▶ _TO DO_
Reproduce all of the records below word for word, with no changes.

▶ _DATA FOR PROCESSING_

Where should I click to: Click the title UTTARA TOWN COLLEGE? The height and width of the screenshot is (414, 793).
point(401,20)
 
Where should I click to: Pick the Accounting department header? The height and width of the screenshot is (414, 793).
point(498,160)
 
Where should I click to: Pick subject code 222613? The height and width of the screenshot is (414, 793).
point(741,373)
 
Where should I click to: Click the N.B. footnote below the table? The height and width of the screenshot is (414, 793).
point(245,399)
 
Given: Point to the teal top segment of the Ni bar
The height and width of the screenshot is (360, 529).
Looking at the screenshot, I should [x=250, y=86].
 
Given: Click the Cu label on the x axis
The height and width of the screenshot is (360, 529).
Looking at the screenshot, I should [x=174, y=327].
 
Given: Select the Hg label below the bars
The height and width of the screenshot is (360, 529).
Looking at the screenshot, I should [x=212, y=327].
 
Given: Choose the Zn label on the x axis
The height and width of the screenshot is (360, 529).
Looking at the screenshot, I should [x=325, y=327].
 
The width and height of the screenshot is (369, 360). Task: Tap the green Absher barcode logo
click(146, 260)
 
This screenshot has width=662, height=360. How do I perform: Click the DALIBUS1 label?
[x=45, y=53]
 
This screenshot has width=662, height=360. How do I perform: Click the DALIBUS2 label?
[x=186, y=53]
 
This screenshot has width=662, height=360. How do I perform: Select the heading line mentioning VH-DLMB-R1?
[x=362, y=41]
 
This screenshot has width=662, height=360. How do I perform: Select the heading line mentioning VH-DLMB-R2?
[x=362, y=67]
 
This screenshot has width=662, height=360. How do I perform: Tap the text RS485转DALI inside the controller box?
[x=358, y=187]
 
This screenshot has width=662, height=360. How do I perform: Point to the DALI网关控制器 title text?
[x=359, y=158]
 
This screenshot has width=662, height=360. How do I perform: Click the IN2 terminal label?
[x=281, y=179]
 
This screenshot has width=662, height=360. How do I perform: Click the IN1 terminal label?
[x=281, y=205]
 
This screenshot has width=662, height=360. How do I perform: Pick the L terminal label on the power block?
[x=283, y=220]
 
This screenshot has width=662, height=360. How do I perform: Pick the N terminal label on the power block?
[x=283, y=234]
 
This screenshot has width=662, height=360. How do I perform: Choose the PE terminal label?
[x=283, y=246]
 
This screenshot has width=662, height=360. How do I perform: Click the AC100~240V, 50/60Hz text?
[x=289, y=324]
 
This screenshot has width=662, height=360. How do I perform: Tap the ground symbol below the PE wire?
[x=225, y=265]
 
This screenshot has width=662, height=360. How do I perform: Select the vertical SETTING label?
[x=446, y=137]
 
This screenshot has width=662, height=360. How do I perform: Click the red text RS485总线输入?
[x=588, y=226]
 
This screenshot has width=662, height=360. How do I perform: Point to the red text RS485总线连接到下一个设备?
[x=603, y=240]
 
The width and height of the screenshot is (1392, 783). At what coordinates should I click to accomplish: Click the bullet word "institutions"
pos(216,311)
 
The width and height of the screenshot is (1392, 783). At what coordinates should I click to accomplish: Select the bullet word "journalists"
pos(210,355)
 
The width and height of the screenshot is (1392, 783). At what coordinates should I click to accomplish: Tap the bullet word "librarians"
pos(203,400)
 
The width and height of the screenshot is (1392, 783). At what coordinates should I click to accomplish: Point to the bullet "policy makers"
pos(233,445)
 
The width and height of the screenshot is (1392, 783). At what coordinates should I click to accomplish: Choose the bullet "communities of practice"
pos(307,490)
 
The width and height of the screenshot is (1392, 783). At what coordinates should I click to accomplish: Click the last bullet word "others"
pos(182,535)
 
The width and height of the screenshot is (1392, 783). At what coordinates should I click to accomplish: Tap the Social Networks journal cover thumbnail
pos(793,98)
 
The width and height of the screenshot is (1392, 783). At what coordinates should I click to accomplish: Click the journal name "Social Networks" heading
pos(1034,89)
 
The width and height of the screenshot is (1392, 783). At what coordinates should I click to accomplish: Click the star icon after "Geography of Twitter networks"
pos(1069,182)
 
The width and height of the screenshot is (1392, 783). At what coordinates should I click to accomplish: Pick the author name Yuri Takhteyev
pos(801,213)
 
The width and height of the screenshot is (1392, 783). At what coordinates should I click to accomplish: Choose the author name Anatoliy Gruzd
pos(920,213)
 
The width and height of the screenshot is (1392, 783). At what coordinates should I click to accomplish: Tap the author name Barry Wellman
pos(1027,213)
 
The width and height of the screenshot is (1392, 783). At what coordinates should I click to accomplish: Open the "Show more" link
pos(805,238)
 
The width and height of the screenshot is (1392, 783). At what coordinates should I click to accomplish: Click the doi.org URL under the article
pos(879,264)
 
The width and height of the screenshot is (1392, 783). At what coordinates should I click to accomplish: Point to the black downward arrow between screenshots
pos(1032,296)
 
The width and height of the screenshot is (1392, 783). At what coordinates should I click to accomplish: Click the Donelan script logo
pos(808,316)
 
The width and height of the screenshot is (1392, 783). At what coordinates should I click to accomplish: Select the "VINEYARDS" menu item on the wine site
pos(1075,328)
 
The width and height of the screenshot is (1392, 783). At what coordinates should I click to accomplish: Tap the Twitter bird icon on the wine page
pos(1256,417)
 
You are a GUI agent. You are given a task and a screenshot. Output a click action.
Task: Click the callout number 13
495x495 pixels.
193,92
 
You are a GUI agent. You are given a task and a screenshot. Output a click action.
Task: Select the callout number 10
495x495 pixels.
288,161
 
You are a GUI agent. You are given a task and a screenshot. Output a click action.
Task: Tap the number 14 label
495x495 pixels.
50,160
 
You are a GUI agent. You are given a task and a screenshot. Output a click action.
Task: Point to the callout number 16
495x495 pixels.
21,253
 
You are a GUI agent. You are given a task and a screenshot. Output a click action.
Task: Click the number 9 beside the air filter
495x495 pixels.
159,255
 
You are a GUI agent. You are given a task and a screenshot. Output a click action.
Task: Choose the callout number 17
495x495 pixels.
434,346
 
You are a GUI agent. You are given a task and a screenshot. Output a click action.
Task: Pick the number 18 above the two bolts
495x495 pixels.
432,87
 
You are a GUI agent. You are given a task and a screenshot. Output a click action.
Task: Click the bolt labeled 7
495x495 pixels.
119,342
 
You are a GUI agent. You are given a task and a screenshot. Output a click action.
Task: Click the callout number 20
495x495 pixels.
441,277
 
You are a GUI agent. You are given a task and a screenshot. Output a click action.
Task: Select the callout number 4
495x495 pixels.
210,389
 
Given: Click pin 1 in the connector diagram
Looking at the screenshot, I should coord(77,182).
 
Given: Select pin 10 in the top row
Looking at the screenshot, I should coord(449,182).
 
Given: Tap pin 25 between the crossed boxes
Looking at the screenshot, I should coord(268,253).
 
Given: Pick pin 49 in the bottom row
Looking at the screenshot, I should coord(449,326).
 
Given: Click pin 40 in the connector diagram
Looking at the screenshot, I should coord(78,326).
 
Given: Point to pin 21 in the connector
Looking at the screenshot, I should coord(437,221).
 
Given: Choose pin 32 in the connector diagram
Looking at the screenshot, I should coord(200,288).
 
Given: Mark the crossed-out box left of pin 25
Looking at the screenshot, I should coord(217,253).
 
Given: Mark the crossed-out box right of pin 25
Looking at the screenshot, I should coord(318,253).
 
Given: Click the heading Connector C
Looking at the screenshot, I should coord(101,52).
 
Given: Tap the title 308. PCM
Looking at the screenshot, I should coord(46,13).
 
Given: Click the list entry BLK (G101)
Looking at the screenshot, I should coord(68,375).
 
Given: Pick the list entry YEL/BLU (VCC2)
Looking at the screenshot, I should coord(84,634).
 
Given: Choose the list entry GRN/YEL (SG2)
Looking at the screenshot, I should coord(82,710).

▶ _SOLUTION TO THE EXERCISE_
Where should I click to: Click the title UTTARA TOWN COLLEGE? The height and width of the screenshot is (414, 793).
point(401,20)
 
Where should I click to: Pick the Accounting department header? The height and width of the screenshot is (414, 793).
point(498,160)
 
Where should I click to: Pick subject code 222613? The height and width of the screenshot is (414, 793).
point(741,373)
 
Where should I click to: Click the N.B. footnote below the table? The height and width of the screenshot is (414, 793).
point(245,399)
 
Given: Point to the teal top segment of the Ni bar
The height and width of the screenshot is (360, 529).
Looking at the screenshot, I should [x=250, y=86].
 
Given: Click the Cu label on the x axis
The height and width of the screenshot is (360, 529).
Looking at the screenshot, I should [x=174, y=327].
 
Given: Select the Hg label below the bars
The height and width of the screenshot is (360, 529).
Looking at the screenshot, I should [x=212, y=327].
 
Given: Choose the Zn label on the x axis
The height and width of the screenshot is (360, 529).
Looking at the screenshot, I should [x=325, y=327].
 
The width and height of the screenshot is (369, 360). Task: Tap the green Absher barcode logo
click(146, 260)
 
This screenshot has width=662, height=360. How do I perform: Click the DALIBUS1 label?
[x=45, y=53]
 
This screenshot has width=662, height=360. How do I perform: Click the DALIBUS2 label?
[x=186, y=53]
 
This screenshot has width=662, height=360. How do I perform: Select the heading line mentioning VH-DLMB-R1?
[x=362, y=41]
 
This screenshot has width=662, height=360. How do I perform: Select the heading line mentioning VH-DLMB-R2?
[x=362, y=67]
 
This screenshot has width=662, height=360. How do I perform: Tap the text RS485转DALI inside the controller box?
[x=358, y=187]
 
This screenshot has width=662, height=360. How do I perform: Point to the DALI网关控制器 title text?
[x=359, y=158]
 
This screenshot has width=662, height=360. How do I perform: Click the IN2 terminal label?
[x=281, y=179]
 
This screenshot has width=662, height=360. How do I perform: Click the IN1 terminal label?
[x=281, y=205]
 
This screenshot has width=662, height=360. How do I perform: Pick the L terminal label on the power block?
[x=283, y=220]
 
This screenshot has width=662, height=360. How do I perform: Pick the N terminal label on the power block?
[x=283, y=234]
 
This screenshot has width=662, height=360. How do I perform: Choose the PE terminal label?
[x=283, y=246]
 
This screenshot has width=662, height=360. How do I perform: Click the AC100~240V, 50/60Hz text?
[x=289, y=324]
 
This screenshot has width=662, height=360. How do I perform: Tap the ground symbol below the PE wire?
[x=225, y=265]
 
This screenshot has width=662, height=360. How do I perform: Select the vertical SETTING label?
[x=446, y=137]
 
This screenshot has width=662, height=360. How do I perform: Click the red text RS485总线输入?
[x=588, y=226]
 
This screenshot has width=662, height=360. How do I perform: Point to the red text RS485总线连接到下一个设备?
[x=603, y=240]
 
The width and height of the screenshot is (1392, 783). At what coordinates should I click to accomplish: Click the bullet word "institutions"
pos(216,311)
 
The width and height of the screenshot is (1392, 783). At what coordinates should I click to accomplish: Select the bullet word "journalists"
pos(210,355)
 
The width and height of the screenshot is (1392, 783). At what coordinates should I click to accomplish: Tap the bullet word "librarians"
pos(203,400)
 
The width and height of the screenshot is (1392, 783). At what coordinates should I click to accomplish: Point to the bullet "policy makers"
pos(233,445)
 
The width and height of the screenshot is (1392, 783). At what coordinates should I click to accomplish: Choose the bullet "communities of practice"
pos(307,490)
 
The width and height of the screenshot is (1392, 783). At what coordinates should I click to accomplish: Click the last bullet word "others"
pos(182,535)
 
The width and height of the screenshot is (1392, 783). At what coordinates should I click to accomplish: Tap the Social Networks journal cover thumbnail
pos(793,98)
 
The width and height of the screenshot is (1392, 783). At what coordinates should I click to accomplish: Click the journal name "Social Networks" heading
pos(1034,89)
 
The width and height of the screenshot is (1392, 783). At what coordinates should I click to accomplish: Click the star icon after "Geography of Twitter networks"
pos(1069,182)
 
The width and height of the screenshot is (1392, 783). At what coordinates should I click to accomplish: Pick the author name Yuri Takhteyev
pos(801,213)
 
The width and height of the screenshot is (1392, 783). At what coordinates should I click to accomplish: Choose the author name Anatoliy Gruzd
pos(920,213)
 
The width and height of the screenshot is (1392, 783). At what coordinates should I click to accomplish: Tap the author name Barry Wellman
pos(1027,213)
 
The width and height of the screenshot is (1392, 783). At what coordinates should I click to accomplish: Open the "Show more" link
pos(805,238)
 
The width and height of the screenshot is (1392, 783). At what coordinates should I click to accomplish: Click the doi.org URL under the article
pos(879,264)
 
The width and height of the screenshot is (1392, 783). At what coordinates should I click to accomplish: Point to the black downward arrow between screenshots
pos(1032,296)
 
The width and height of the screenshot is (1392, 783). At what coordinates should I click to accomplish: Click the Donelan script logo
pos(808,316)
 
The width and height of the screenshot is (1392, 783). At what coordinates should I click to accomplish: Select the "VINEYARDS" menu item on the wine site
pos(1075,328)
 
The width and height of the screenshot is (1392, 783). At what coordinates should I click to accomplish: Tap the Twitter bird icon on the wine page
pos(1256,417)
 
You are a GUI agent. You are given a task and a screenshot. Output a click action.
Task: Click the callout number 13
495x495 pixels.
193,92
 
You are a GUI agent. You are given a task and a screenshot. Output a click action.
Task: Select the callout number 10
495x495 pixels.
288,161
 
You are a GUI agent. You are given a task and a screenshot. Output a click action.
Task: Tap the number 14 label
495x495 pixels.
50,160
 
You are a GUI agent. You are given a task and a screenshot. Output a click action.
Task: Point to the callout number 16
495x495 pixels.
21,253
 
You are a GUI agent. You are given a task and a screenshot. Output a click action.
Task: Click the number 9 beside the air filter
495x495 pixels.
159,255
 
You are a GUI agent. You are given a task and a screenshot. Output a click action.
Task: Choose the callout number 17
495x495 pixels.
434,346
 
You are a GUI agent. You are given a task and a screenshot. Output a click action.
Task: Pick the number 18 above the two bolts
495x495 pixels.
432,87
 
You are a GUI agent. You are given a task and a screenshot. Output a click action.
Task: Click the bolt labeled 7
495x495 pixels.
119,342
 
You are a GUI agent. You are given a task and a screenshot. Output a click action.
Task: Click the callout number 20
495x495 pixels.
441,277
 
You are a GUI agent. You are given a task and a screenshot. Output a click action.
Task: Select the callout number 4
495x495 pixels.
210,389
 
Given: Click pin 1 in the connector diagram
Looking at the screenshot, I should coord(77,182).
 
Given: Select pin 10 in the top row
Looking at the screenshot, I should coord(449,182).
 
Given: Tap pin 25 between the crossed boxes
Looking at the screenshot, I should coord(268,253).
 
Given: Pick pin 49 in the bottom row
Looking at the screenshot, I should coord(449,326).
 
Given: Click pin 40 in the connector diagram
Looking at the screenshot, I should coord(78,326).
 
Given: Point to pin 21 in the connector
Looking at the screenshot, I should coord(437,221).
 
Given: Choose pin 32 in the connector diagram
Looking at the screenshot, I should coord(200,288).
 
Given: Mark the crossed-out box left of pin 25
Looking at the screenshot, I should coord(217,253).
 
Given: Mark the crossed-out box right of pin 25
Looking at the screenshot, I should coord(318,253).
 
Given: Click the heading Connector C
Looking at the screenshot, I should coord(101,52).
 
Given: Tap the title 308. PCM
Looking at the screenshot, I should coord(46,13).
 
Given: Click the list entry BLK (G101)
Looking at the screenshot, I should coord(68,375).
 
Given: Pick the list entry YEL/BLU (VCC2)
Looking at the screenshot, I should coord(84,634).
 
Given: Choose the list entry GRN/YEL (SG2)
Looking at the screenshot, I should coord(82,710).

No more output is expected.